Source text |
━━━━━━━━

# NEED FATTY RECIPE AND HELP



## stitan06

THINKING OF SMOKING A CHICKEN THIS WEEKEND AND ALSO THROWING A FATTY ON THIS WOULD BE THE FIRST FATTY I EVER DO SO I NEED HELP WITH ALL THE DETAILS THE HOW TOS AND ANY GOOD RECIPES WOULD BE GREAT THANKS GUYS


----------



## greenrn

I have not made a fatty yet, but can't wait to see Q-Views of yours.  :grilling_smilie:


----------



## so ms smoker

There are some great tutorials about fatties, however, they are not hard to do. First, what type do you want.  Breakfast, pizza, veggie? Roll out your sausage (or beef) end add any items you might like. Roll it up and then roll on the bacon weave, smoke to internal temp of 165-170. Enjoy!

Mike


----------



## s2k9k

http://www.smokingmeatforums.com/f/184/fatty-sticky

Some great recipes and help there^^^

The beauty of a fattie is you can pretty much put anything you want in them, the possibilities are endless.


----------



## stitan06

so what temp do i smoke it at and how much bacon a pound


----------



## rocor98

S2K9K gave you a solid link ....

Go there and read so you can see what  an average size is ... ( will take about 10 strips of bacon )  Larger could take a pound.

After you read a bit .. Go to the top of this page .. On the right .. Click on the link to Smoking-Meat.com .. Jeff has a fattie recipe posted and it will give you size and temp for that recipe .. Modify it for yours.

━━━━━━━━

Entries for locating text and elements:
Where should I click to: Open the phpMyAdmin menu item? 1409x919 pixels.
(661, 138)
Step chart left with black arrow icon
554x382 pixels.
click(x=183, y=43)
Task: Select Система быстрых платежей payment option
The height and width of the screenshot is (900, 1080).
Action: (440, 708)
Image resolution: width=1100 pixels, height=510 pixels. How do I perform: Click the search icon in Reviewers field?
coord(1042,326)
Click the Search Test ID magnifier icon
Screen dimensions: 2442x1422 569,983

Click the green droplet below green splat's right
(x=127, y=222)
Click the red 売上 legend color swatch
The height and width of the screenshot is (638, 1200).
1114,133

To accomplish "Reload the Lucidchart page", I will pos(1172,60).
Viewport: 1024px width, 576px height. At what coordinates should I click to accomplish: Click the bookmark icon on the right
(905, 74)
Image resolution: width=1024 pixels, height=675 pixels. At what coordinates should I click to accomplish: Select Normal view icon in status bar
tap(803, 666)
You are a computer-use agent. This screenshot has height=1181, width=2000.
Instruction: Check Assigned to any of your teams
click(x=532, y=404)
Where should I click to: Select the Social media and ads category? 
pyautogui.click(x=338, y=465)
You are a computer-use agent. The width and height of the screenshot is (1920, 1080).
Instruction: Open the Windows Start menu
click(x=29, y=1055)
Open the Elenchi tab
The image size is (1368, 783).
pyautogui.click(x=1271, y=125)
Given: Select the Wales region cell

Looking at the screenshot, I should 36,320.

━━━━━━━━

Exercise objective |
Output the complete forum thread on making a fatty, unchanged, from its title through the final reply.

Output for this exercise |
# NEED FATTY RECIPE AND HELP



## stitan06

THINKING OF SMOKING A CHICKEN THIS WEEKEND AND ALSO THROWING A FATTY ON THIS WOULD BE THE FIRST FATTY I EVER DO SO I NEED HELP WITH ALL THE DETAILS THE HOW TOS AND ANY GOOD RECIPES WOULD BE GREAT THANKS GUYS


----------



## greenrn

I have not made a fatty yet, but can't wait to see Q-Views of yours.  :grilling_smilie:


----------



## so ms smoker

There are some great tutorials about fatties, however, they are not hard to do. First, what type do you want.  Breakfast, pizza, veggie? Roll out your sausage (or beef) end add any items you might like. Roll it up and then roll on the bacon weave, smoke to internal temp of 165-170. Enjoy!

Mike


----------



## s2k9k

http://www.smokingmeatforums.com/f/184/fatty-sticky

Some great recipes and help there^^^

The beauty of a fattie is you can pretty much put anything you want in them, the possibilities are endless.


----------



## stitan06

so what temp do i smoke it at and how much bacon a pound


----------



## rocor98

S2K9K gave you a solid link ....

Go there and read so you can see what  an average size is ... ( will take about 10 strips of bacon )  Larger could take a pound.

After you read a bit .. Go to the top of this page .. On the right .. Click on the link to Smoking-Meat.com .. Jeff has a fattie recipe posted and it will give you size and temp for that recipe .. Modify it for yours.